Я перевернула и эту страницу моей судьбы.

Дальше все шло… так как шло. По-настоящему повзрослеть – это значит обрести понимание, что конец любви не означает конец жизни. И пускай она больше напоминает сухую пустыню, чем наполненный цветами оазис, такая жизнь, тем не менее, приобретенные с годами мужество и смирение помогают двигаться дальше, дышать, ходить и упрямо искать потерянный смысл.

Я цеплялась за остатки того, что зовется радостью, каждый день напоминая себе, что именно он учил меня радоваться, и любить, и ценить каждое мгновение. Я не забывала и о повседневных обязанностях владелицы замка, уделяя пристальное внимание всему, что когда-то он помог мне восстановить практически из руин. Вела дела, следила за счетами, ежедневно объезжала владения, общалась со слугами, стараясь вникнуть в каждую деталь всего этого огромного механизма.

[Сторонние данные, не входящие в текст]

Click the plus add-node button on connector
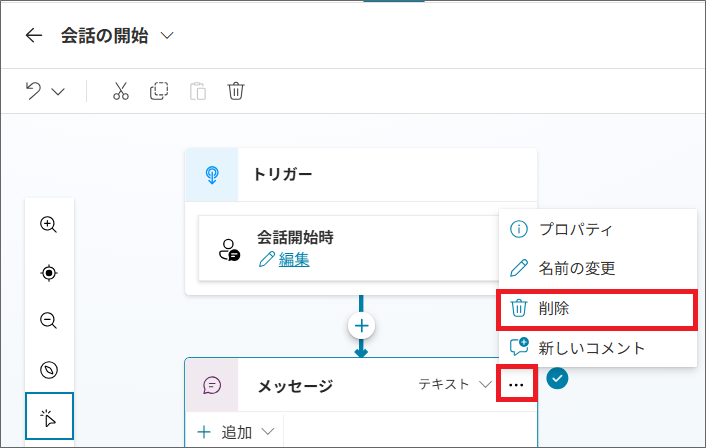Image resolution: width=706 pixels, height=448 pixels. pos(361,326)
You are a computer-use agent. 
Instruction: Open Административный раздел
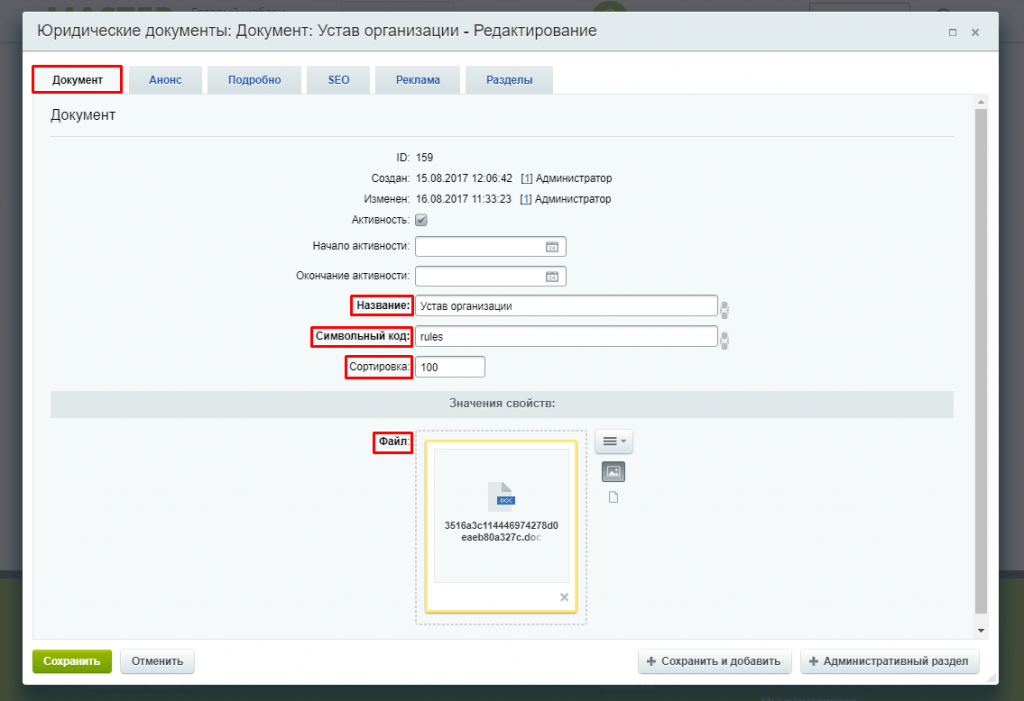[x=889, y=661]
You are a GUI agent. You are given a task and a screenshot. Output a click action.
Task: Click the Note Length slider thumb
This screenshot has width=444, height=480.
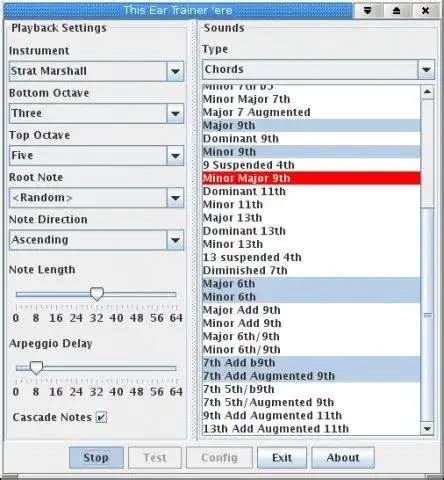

Таким образом, я как будто все еще оставалась верна его памяти, находилась с ним рядом, повторяла его слова. Временами мне даже слышался его голос, чувствовалось его дыхание за моим плечом. В такие минуты я боялась обернуться, чтобы видение не исчезло.

Он все еще был со мной, мой чародей. Ведь смирение не означает забвение…

Я находила новые и новые заботы, и в повседневной суете незаметно пробегал день. Так было легче не думать о себе и о живущей внутри бездонной боли. Когда под вечер, полностью обессиленная, я поднималась на западную башню и садилась у высокого окна, чтобы посмотреть на алый, или оранжевый, или багровый закат, дракон неизменно оказывался рядом. Он проползал по слишком узкой для него лестнице, шурша пластинами чешуи по каменным ступеням, и ложился, как ему представлялось, у моих ног. На самом деле, Фай настолько вырос, что даже встав на цыпочки, я едва дотягивалась рукой до его спинного гребня. Тем не менее, он явно считал себя кем-то вроде сторожевой собаки. А я была его единственной хозяйкой.